The Cocoa & Forests Initiative (CFI) commits companies and the Ghana government to stop further conversion of any forest land for cocoa production, as well as end production and sourcing of cocoa from protected areas, with the exception of farms with existing legal status (‘admitted farms’).

To uphold these commitments, and supports the implementation of the Ghana National Implementation Plan, a Mapping Task Force was set up. It is composed of CFI signatories, civil society organizations, as well as technical partners and chaired by the Head of Mapping at the Resource Management Support Centre (RMSC). On 7 and 8 Feb, the Mapping Task Force met in Accra, with close to 70 participants attending from government, private sector, civil society and farmer groups.

The main points for discussion included:

  • Updated forest maps
  • Establishing a national satellite monitoring system
  • Cocoa farm boundaries and admitted farms

Updated Forest Maps

A key learning from the workshop was that official forest cover maps are available at the RMSC, an institution under the responsibility of the Forestry Commission, which has the mandate to develop integrated forest and wildlife management systems as well as forest cover maps, and facilitate and monitor their implementation. The RMSC is in the process of finalizing the 2017 forest cover maps, which will be made available to signatories upon request through the CFI Secretariat hosted by the Ministry of Lands and Natural Resources.

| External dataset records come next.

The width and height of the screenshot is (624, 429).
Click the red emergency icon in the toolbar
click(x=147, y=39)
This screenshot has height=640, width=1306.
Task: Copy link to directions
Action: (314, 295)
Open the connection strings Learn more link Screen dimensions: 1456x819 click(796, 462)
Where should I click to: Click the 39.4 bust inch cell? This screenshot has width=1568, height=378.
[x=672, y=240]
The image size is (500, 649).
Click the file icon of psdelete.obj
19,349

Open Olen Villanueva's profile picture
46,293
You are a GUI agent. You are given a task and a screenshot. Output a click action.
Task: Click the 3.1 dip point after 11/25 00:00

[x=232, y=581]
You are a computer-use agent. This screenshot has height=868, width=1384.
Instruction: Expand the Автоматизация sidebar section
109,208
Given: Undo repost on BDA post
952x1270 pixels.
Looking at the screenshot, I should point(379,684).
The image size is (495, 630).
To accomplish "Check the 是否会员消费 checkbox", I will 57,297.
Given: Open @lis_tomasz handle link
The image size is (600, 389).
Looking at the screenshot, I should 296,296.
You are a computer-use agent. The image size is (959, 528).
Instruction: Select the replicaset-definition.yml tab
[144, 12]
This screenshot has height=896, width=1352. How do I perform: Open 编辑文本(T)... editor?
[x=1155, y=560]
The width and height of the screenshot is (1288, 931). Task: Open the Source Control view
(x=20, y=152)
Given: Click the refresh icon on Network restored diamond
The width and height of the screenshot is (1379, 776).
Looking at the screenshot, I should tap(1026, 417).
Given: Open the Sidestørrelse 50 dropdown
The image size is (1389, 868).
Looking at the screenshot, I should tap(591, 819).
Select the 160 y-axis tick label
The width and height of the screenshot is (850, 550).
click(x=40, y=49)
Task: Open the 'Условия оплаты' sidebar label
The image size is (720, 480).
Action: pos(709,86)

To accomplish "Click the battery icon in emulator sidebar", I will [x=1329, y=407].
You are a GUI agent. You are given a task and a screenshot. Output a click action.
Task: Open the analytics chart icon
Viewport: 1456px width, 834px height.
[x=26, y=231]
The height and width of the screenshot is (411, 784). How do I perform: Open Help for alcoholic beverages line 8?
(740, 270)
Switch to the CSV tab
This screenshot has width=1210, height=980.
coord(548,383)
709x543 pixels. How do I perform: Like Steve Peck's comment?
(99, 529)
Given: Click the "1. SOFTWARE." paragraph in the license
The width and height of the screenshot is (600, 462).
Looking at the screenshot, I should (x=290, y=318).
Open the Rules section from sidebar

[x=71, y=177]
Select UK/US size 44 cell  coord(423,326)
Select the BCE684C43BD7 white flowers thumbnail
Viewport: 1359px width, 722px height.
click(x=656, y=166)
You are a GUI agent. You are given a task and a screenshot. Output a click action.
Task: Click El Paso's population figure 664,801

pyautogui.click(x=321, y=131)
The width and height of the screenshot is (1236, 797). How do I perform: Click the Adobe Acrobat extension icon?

Satellite monitoring system

In the workshop, seven service providers presented how they are monitoring forests through satellite imagery in Ghana. Given the difficulty to identify the most appropriate system, the Task Force will follow up by creating a matrix, comparing existing monitoring systems and platforms. This will help identify gaps and the way forward. To assist in the decision-making process, companies and government will pilot data comparison in the various systems, using one National Park as a test ground.

Cocoa farm boundaries and agreement on admitted farms

In line with their CFI action plans, companies are currently mapping the farms within their direct supply chain and are planning to have mapped out 451,900 farms by the end-2019. This mapping will help to identify and collect cocoa farm boundary data. An important part of the mapping is getting information on boundaries of admitted farms in forest reserves. ‘Admitted farms’ refer to the rights of people with farms inside the reserve area, before it was designated as protected. Task Force members agreed that to ascertain the legality of the farms, ‘ground-truthing’ and consultations with communities will be used, in addition to satellite-based detection. The RMSC will take this point forward, to ensure ground-truthing activities will be funded and implemented.

Under the lead of the RMSC, Task Force members will continue working towards identification of the maps and tools that can be used by all CFI signatories to progress on their commitments and monitor the initiative’s progress. In particular, the CFI National Secretariat aims to make progress on CFI satellite monitoring system by June 2019.